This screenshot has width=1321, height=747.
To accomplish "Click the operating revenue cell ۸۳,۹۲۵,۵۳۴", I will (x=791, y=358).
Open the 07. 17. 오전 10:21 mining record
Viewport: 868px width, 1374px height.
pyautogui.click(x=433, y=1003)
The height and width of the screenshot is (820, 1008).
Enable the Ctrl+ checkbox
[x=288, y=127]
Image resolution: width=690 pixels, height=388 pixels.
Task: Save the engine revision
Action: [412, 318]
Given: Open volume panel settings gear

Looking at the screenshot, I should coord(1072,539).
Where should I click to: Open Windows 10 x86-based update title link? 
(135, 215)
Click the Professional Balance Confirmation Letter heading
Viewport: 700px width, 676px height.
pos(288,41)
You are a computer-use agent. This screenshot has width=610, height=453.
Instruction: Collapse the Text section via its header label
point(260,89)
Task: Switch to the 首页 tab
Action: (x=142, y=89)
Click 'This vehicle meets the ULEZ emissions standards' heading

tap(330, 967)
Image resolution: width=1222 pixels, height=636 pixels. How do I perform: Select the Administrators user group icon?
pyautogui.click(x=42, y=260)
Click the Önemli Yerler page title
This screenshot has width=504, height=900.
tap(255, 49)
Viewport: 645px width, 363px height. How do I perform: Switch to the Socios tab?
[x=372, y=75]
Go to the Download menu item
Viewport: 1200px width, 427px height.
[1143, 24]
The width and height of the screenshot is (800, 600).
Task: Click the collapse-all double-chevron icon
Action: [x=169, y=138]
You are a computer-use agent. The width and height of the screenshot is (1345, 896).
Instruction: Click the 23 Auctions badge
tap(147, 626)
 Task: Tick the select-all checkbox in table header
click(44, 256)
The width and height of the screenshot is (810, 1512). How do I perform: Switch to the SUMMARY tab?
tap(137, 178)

(Task to complete): Output the listing above word for word.

(Reply):
This screenshot has width=1321, height=747.
To accomplish "Click the operating revenue cell ۸۳,۹۲۵,۵۳۴", I will (x=791, y=358).
Open the 07. 17. 오전 10:21 mining record
Viewport: 868px width, 1374px height.
pyautogui.click(x=433, y=1003)
The height and width of the screenshot is (820, 1008).
Enable the Ctrl+ checkbox
[x=288, y=127]
Image resolution: width=690 pixels, height=388 pixels.
Task: Save the engine revision
Action: [412, 318]
Given: Open volume panel settings gear

Looking at the screenshot, I should coord(1072,539).
Where should I click to: Open Windows 10 x86-based update title link? 
(135, 215)
Click the Professional Balance Confirmation Letter heading
Viewport: 700px width, 676px height.
pos(288,41)
You are a computer-use agent. This screenshot has width=610, height=453.
Instruction: Collapse the Text section via its header label
point(260,89)
Task: Switch to the 首页 tab
Action: (x=142, y=89)
Click 'This vehicle meets the ULEZ emissions standards' heading

tap(330, 967)
Image resolution: width=1222 pixels, height=636 pixels. How do I perform: Select the Administrators user group icon?
pyautogui.click(x=42, y=260)
Click the Önemli Yerler page title
This screenshot has width=504, height=900.
tap(255, 49)
Viewport: 645px width, 363px height. How do I perform: Switch to the Socios tab?
[x=372, y=75]
Go to the Download menu item
Viewport: 1200px width, 427px height.
[1143, 24]
The width and height of the screenshot is (800, 600).
Task: Click the collapse-all double-chevron icon
Action: [x=169, y=138]
You are a computer-use agent. The width and height of the screenshot is (1345, 896).
Instruction: Click the 23 Auctions badge
tap(147, 626)
 Task: Tick the select-all checkbox in table header
click(44, 256)
The width and height of the screenshot is (810, 1512). How do I perform: Switch to the SUMMARY tab?
tap(137, 178)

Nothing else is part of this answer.